Exemption sectorielle. Le transport maritime international est généralement l’objet de régimes d’imposition dérogatoires, par exemple, sous la forme d’un régime d’imposition forfaitaire selon le tonnage des navires (organisé en France à l’article 209-0 B du CGI). Afin de ne pas perturber l’équilibre de ces régimes fiscaux admis par la communauté internationale, le résultat provenant de l’exploitation de navires en trafic international (y compris celui afférent aux activités accessoires à cette exploitation) est exclu de la détermination du résultat qualifié des entités constitutives exerçant ces activités sous réserve que la gestion stratégique ou commerciale de l’ensemble des navires concernés soit assurée à partir de l’État ou du territoire dans lequel ces entités sont localisées (CGI art. 223 VP à art. 223 VP quinquies).

2- Étape 2 : calcul de l’impôt complémentaire et allocation entre entités constitutives au sein d’une même juridiction

La loi de finances reprend, dans les grandes lignes, la mécanique de calcul de l’impôt complémentaire par juridiction (avec ses exceptions5) et son allocation subséquente entre les entités constitutives qui y sont localisées, telle que prévue par la directive GloBE. Pour rappel, un impôt complémentaire est dû lorsqu’au cours d’un exercice fiscal le taux effectif d’imposition d’un groupe d’entreprises multinational ou d’un groupe national est inférieur, dans un État ou territoire, au taux minimum d’imposition de 15 %.

Calcul de l’impôt complémentaire. En principe, l’impôt complémentaire au titre d’un exercice est calculé, par juridiction, conformément à la formule suivante : (15 % - taux effectif d’imposition) x (somme des résultats qualifiés des entités constitutives – déduction fondée sur leur substance) + impôt complémentaire additionnel - impôt national complémentaire (CGI art. 223 WB à art. 223 WB bis).

Le montant de déduction fondée sur la substance correspond à un pourcentage de la valeur comptable des actifs corporels (8 %) et des charges de personnel (10 %) ; ces taux diminueront progressivement pour atteindre 5 % en 2033. À noter que, pour être pris en considération, ces actifs et salariés/travailleurs indépendants/intérimaires doivent être localisés dans la même juridiction que l’entité constitutive. Ce mécanisme permet de réduire (voire effacer) l’impôt complémentaire dans les juridictions où le groupe dispose d’une présence économique réelle (CGI art. 223 W à art. 223 WA octies)

Observations : les règles de simplification d’allocation des frais de personnel et des actifs corporels aux fins de calcul de la déduction fondée sur la substance, développées dans les instructions administratives de juillet 2023, ne sont pas reprises à ce jour dans la loi.

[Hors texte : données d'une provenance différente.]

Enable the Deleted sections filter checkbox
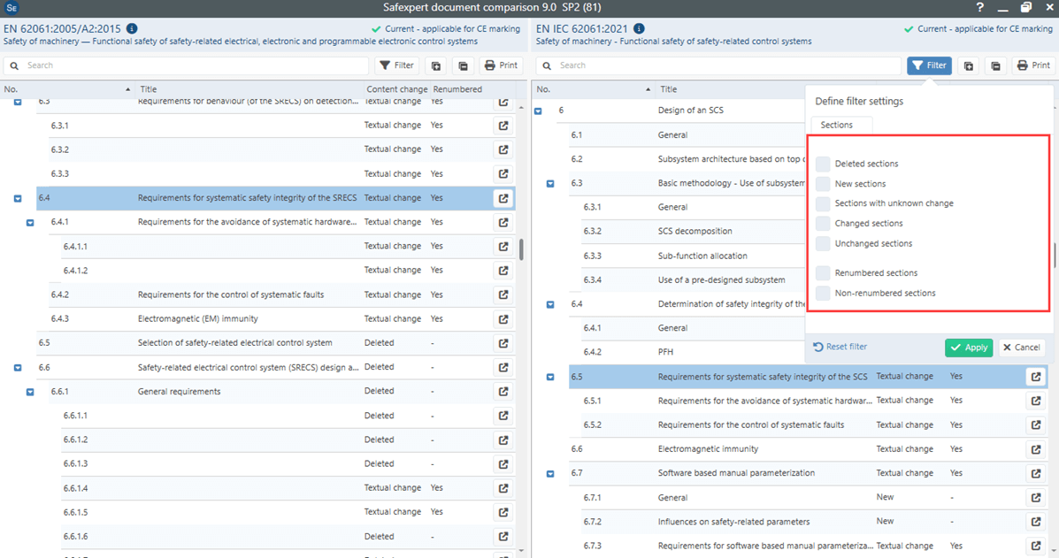Image resolution: width=1059 pixels, height=558 pixels. 823,164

Exclusion de minimis. Sur option de l’entité constitutive déclarante, l’impôt complémentaire dû à raison des entités constitutives situées dans un État ou territoire est réputé nul dès lors que (i) la moyenne des chiffres d’affaires cumulés et ajustés de l’ensemble des entités constitutives qui sont situées dans cette juridiction, au titre de cet exercice et des deux exercices précédents, est inférieure à 10 millions d’euros et (ii) la moyenne des bénéfices qualifiés nets ou des pertes qualifiées nettes de cette juridiction, au titre de cet exercice et des deux exercices précédents, est une perte ou un bénéfice inférieur à 1 million d’euros (CGI art. 223 WD à art. 223 WD quater).

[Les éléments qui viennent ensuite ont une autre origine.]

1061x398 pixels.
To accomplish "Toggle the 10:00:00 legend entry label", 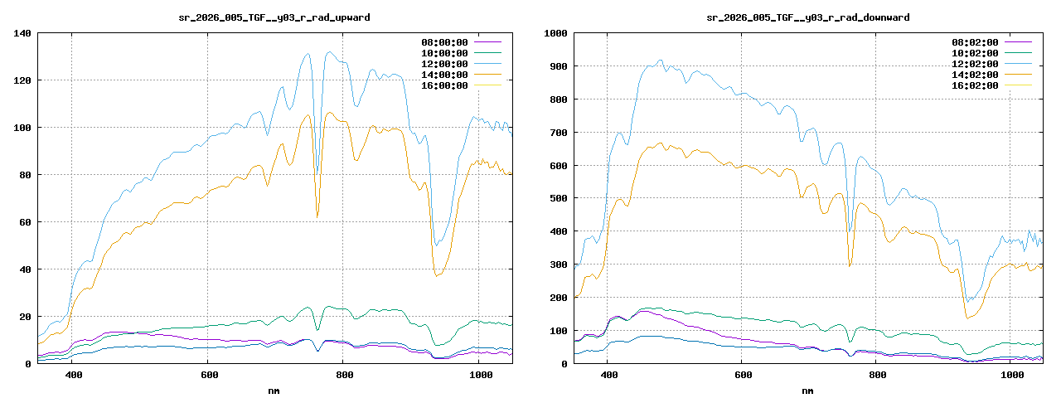I will (x=444, y=52).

Allocation de l’impôt complémentaire. Cet impôt complémentaire est ensuite réparti proportionnellement entre les entités ayant réalisé un bénéfice qualifié (sauf lorsqu’un impôt complémentaire est constaté à raison d’un impôt complémentaire additionnel et qu’aucun bénéfice qualifié net n’est constaté dans la juridiction, une autre méthode d’allocation trouve alors à s’appliquer) (CGI art. 223 WB ter et art. 223 WB quater).

B- Dispense de calcul détaillé de l’impôt complémentaire : les régimes de protection

Afin d’alléger la charge administrative des groupes dans les juridictions où aucun impôt complémentaire ne sera prima facie dû, il est instauré des régimes de protection (ou « safe harbour » en anglais) qui permettent de réputer nul ledit impôt complémentaire dès lors que la juridiction réussit des tests simplifiés. Certains sont temporaires et d’autres permanents.

Si la directive GloBE intégrait le principe de ces régimes de protection, leurs modalités d’application devaient faire l’objet d’un accord entre tous les États membres de l’Union européenne.

En l’état, la loi inclut en tant que régimes de protection temporaires :

  • le régime de protection temporaire assis sur la déclaration pays par pays (ou « CbCR ») aux termes duquel l’impôt complémentaire est réputé nul au titre d’une juridiction si elle passe un des trois tests suivants :

En pratique, ce dispositif est à ce jour le principal moteur de simplification en termes de mise en œuvre des règles GloBE dans les groupes. Il souffre cependant d’exceptions (e.g. les entités apatrides n’y ont pas accès), d’aménagements à destination de certaines entités (e.g. les coentreprises et groupes de coentreprises) et de l’inflation législative (de nouveaux ajustements des données issues du rapport CbCR et des états financiers consolidés sont apparus lors de la publication des instructions administratives du 15 décembre 2023, non encore reprises au Code général des impôts). Enfin, cette mesure de simplification est assujettie à une importante double limite temporelle : d’une part, elle ne s’applique qu’aux exercices ouverts au plus tard le 31 décembre 2026 et clos au plus tard le 30 juin 2028 et d’autre part, un groupe qui n’a pas fait application au titre d’un État ou territoire du régime de protection de temporaire sur le CbCR alors qu’il y était éligible perd la faculté de l’appliquer pour tout exercice ultérieur (CGI art. 223 VZ à art. 223 VZ octies).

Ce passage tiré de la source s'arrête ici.